Supplied material:
------------------------------

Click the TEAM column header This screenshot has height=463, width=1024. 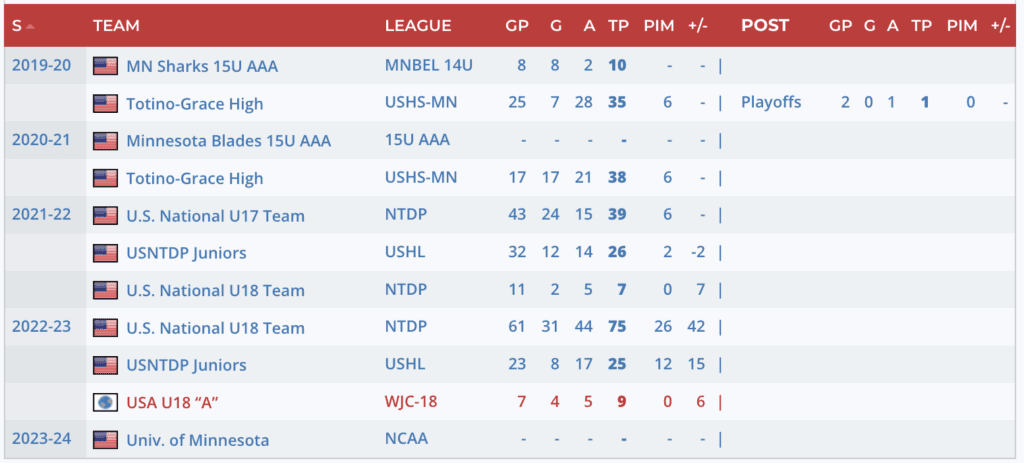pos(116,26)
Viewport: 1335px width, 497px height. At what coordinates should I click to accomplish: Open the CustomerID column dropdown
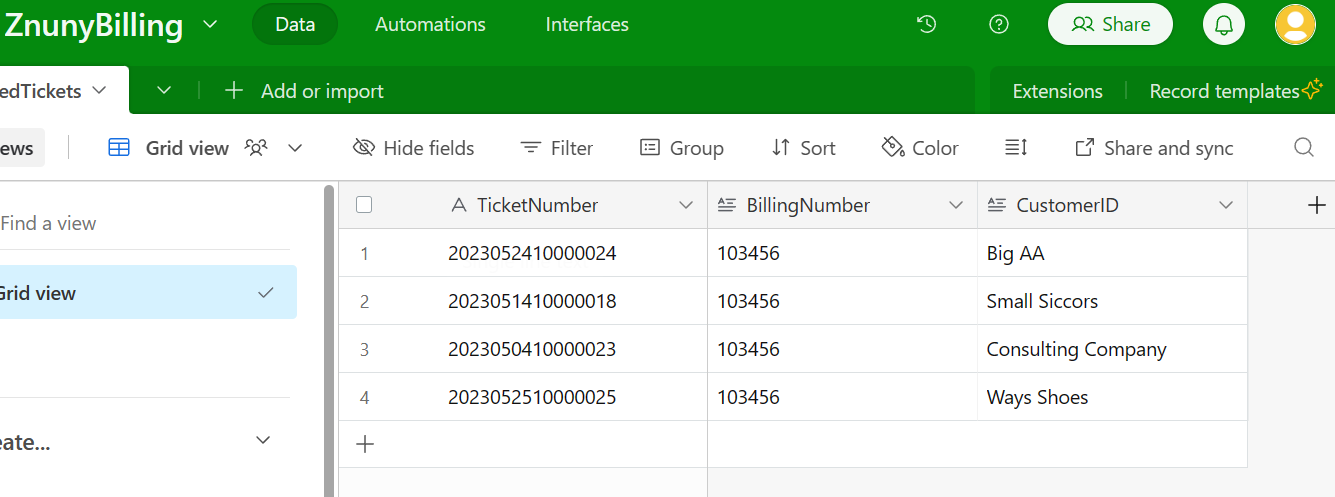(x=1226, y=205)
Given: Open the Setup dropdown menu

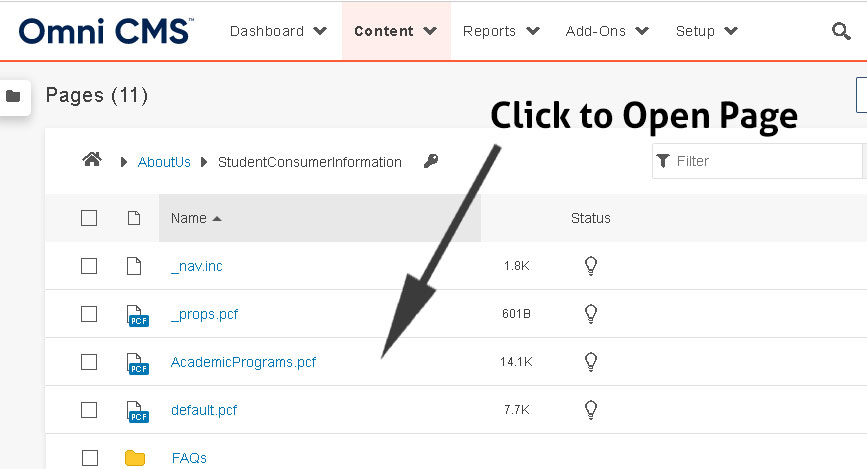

------------------------------

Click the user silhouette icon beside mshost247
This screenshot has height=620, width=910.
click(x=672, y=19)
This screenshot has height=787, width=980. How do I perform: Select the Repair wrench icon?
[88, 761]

------------------------------

Assignment: Go down the entries above from the line containing "Viewport: 1335px width, 497px" to the line containing "Given: Open the Setup dropdown menu" and write out each line exactly, leaving pictures out.

Result of this task:
Viewport: 1335px width, 497px height. At what coordinates should I click to accomplish: Open the CustomerID column dropdown
(x=1226, y=205)
Given: Open the Setup dropdown menu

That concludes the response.